BEGIN Text excerpt

But Facebook has been making — and announcing — changes to the algorithms dictating what shows up in our News Feeds, and sometimes possibly for the worst, in Stern’s opinion.

Last summer, after a BuzzFeed writer made the bold claim that no one actually sees your posts, Facebook held a small press conference and clarified that it had phased out EdgeRank, its old algorithms system, and was now ranking posts based on timeliness and how much you interact with certain posts and friends, more or less.

“Facebook’s goal is to show the right content to the right people at the right time so they don’t miss the stories that are important to them,” said a Facebook spokesperson in an email when I reached out about this story.

But there still seems to be a need to reconcile what Facebook thinks are the stories important to people and our own assessment. It’s quite likely that Stern’s friends would like to see updates about her health, so why aren’t they showing up more?

During our conversation, the idea of an “exemption” hashtag came up. Facebook could grant a cancer patient, for example, a special hashtag that would ensure that any content it marks shows up in the feeds of that person’s friends. Certainly, there is always the risk of abuse, as with anything, but isn’t connecting with the people we care about and staying updated on their lives what Facebook is all about?

And for Stern and others using Standbuy, it can come down to life or death — or insurmountable debt.

END Text excerpt

→ **Exercise aim**:
Return the passage about Facebook's News Feed word for word, from "But Facebook has" to "more or less.".

BEGIN Records provided

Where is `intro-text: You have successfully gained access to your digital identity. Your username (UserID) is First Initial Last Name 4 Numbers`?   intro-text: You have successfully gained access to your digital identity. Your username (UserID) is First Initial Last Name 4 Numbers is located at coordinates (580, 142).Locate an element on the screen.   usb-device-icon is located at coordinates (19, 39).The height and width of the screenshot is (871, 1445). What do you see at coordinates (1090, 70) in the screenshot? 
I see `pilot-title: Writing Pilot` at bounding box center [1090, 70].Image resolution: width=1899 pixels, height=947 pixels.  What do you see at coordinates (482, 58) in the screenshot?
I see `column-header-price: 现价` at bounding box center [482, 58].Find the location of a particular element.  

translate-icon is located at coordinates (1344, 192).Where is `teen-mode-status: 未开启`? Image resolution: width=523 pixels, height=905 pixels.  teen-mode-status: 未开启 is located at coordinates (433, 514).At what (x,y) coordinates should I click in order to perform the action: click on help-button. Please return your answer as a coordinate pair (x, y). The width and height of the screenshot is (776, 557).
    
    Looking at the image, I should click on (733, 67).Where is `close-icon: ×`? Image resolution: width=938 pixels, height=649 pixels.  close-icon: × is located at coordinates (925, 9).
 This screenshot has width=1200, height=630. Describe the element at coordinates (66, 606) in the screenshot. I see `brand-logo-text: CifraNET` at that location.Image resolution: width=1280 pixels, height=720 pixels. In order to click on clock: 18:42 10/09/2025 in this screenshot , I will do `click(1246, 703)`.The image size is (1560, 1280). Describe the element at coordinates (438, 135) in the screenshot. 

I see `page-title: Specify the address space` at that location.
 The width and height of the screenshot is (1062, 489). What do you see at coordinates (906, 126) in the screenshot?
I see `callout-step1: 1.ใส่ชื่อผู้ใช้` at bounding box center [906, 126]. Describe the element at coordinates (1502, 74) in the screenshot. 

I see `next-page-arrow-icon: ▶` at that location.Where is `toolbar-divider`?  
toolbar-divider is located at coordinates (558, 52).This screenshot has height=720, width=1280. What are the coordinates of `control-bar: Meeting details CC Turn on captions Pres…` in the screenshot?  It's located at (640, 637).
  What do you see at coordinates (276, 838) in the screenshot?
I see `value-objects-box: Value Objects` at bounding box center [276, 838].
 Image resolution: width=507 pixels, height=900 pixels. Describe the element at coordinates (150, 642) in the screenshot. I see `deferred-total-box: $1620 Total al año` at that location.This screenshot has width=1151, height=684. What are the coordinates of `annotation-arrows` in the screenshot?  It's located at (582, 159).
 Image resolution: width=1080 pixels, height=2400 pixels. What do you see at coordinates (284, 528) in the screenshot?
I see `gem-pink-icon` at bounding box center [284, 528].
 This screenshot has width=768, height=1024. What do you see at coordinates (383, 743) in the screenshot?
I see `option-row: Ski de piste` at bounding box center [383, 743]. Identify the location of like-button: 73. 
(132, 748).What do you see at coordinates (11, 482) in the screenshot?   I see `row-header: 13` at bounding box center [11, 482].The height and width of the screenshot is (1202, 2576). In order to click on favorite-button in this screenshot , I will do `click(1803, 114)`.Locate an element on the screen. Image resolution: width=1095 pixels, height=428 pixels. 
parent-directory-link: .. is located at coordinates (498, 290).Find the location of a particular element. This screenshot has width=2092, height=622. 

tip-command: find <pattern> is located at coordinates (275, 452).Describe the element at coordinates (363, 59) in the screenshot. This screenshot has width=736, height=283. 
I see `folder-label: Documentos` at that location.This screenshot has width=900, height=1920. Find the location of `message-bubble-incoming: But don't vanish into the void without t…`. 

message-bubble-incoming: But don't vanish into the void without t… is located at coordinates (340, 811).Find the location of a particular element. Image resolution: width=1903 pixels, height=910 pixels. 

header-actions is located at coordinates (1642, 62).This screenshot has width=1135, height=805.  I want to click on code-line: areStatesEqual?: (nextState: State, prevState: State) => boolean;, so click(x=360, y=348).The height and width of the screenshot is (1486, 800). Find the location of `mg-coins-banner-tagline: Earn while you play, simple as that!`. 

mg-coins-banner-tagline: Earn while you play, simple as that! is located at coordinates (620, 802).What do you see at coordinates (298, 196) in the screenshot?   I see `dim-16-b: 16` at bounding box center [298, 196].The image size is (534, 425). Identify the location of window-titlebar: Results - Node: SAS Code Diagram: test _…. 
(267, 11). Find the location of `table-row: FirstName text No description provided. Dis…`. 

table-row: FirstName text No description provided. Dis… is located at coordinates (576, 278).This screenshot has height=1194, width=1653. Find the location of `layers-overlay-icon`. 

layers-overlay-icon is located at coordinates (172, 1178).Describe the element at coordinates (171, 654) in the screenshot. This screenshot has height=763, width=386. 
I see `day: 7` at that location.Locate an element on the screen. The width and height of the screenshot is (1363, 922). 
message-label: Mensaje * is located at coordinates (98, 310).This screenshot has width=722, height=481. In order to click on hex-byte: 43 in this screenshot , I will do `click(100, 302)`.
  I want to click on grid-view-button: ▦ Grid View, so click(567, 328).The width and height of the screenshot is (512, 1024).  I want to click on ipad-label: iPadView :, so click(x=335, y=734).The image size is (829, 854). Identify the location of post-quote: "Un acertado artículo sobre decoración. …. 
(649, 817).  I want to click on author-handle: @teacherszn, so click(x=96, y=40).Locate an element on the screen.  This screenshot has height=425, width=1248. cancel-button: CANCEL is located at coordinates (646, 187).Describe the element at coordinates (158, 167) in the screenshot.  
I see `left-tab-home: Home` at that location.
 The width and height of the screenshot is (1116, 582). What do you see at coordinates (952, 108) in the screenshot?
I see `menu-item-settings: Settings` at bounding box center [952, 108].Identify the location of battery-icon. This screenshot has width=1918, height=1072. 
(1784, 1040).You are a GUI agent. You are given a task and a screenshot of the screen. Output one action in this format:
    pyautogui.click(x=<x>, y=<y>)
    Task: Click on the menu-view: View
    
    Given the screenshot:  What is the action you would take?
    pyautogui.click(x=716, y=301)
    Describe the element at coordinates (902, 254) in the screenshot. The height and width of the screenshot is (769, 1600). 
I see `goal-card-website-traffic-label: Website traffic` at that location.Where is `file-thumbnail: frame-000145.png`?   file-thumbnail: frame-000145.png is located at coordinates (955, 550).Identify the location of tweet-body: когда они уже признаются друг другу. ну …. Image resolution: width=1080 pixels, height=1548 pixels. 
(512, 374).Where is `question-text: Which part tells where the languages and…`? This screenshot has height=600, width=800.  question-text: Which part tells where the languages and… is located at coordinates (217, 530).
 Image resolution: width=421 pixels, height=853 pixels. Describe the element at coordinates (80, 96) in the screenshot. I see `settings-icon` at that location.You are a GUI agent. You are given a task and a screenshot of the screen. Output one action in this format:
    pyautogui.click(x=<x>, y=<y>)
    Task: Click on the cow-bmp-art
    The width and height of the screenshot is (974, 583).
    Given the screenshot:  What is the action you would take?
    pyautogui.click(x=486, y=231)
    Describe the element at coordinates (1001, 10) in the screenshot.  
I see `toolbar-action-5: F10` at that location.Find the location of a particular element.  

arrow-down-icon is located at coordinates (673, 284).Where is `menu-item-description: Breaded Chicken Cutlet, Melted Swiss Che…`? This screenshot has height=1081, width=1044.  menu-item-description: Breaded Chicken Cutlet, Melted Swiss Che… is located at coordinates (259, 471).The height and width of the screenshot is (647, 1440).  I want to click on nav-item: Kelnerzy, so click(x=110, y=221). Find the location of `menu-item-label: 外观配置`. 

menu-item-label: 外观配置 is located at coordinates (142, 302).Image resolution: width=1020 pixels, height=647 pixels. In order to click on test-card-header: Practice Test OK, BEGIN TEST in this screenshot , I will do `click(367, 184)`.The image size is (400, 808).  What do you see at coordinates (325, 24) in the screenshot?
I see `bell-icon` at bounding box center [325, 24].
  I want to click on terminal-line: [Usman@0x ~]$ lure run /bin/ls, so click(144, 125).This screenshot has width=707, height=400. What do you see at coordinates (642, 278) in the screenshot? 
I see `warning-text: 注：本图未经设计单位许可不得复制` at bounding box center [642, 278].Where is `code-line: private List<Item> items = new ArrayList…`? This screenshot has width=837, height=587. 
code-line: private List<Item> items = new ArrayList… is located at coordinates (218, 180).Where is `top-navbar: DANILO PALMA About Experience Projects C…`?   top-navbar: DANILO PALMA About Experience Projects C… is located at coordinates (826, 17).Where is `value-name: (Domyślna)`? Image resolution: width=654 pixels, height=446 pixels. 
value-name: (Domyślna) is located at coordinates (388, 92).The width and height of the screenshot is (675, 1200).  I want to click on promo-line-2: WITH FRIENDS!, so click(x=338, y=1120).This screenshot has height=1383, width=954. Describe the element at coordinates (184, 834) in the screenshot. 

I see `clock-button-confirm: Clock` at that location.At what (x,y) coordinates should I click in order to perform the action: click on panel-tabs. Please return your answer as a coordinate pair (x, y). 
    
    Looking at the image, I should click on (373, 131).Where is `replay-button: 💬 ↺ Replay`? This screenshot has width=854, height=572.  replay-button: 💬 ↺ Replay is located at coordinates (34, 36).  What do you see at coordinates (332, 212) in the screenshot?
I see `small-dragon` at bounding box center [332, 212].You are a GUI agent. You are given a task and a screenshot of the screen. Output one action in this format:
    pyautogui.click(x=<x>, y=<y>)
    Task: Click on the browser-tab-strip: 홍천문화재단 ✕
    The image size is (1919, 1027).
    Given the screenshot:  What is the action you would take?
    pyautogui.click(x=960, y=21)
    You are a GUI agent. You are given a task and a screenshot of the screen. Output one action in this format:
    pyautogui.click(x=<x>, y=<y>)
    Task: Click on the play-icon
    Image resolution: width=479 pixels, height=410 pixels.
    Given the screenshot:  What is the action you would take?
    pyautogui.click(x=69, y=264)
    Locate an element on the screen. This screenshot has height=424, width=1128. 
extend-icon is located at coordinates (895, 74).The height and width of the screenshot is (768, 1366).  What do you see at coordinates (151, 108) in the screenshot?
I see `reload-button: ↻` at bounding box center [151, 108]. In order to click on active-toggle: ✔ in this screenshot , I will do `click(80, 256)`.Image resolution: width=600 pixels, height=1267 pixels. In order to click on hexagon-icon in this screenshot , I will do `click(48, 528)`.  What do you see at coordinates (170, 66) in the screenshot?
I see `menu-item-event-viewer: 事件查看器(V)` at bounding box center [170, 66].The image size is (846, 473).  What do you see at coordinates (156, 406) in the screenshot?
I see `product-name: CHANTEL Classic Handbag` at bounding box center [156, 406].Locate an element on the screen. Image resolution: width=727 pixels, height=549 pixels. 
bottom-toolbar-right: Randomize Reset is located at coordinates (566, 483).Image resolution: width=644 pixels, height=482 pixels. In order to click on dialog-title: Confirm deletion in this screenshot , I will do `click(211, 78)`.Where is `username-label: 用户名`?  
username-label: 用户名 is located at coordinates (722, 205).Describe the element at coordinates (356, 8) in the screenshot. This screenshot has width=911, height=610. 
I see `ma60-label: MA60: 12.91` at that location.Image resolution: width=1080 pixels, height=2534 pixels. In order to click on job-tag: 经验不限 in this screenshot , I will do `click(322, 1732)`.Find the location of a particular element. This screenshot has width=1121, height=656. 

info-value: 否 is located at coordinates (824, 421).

END Records provided

→ **Completed exercise**:
But Facebook has been making — and announcing — changes to the algorithms dictating what shows up in our News Feeds, and sometimes possibly for the worst, in Stern’s opinion.

Last summer, after a BuzzFeed writer made the bold claim that no one actually sees your posts, Facebook held a small press conference and clarified that it had phased out EdgeRank, its old algorithms system, and was now ranking posts based on timeliness and how much you interact with certain posts and friends, more or less.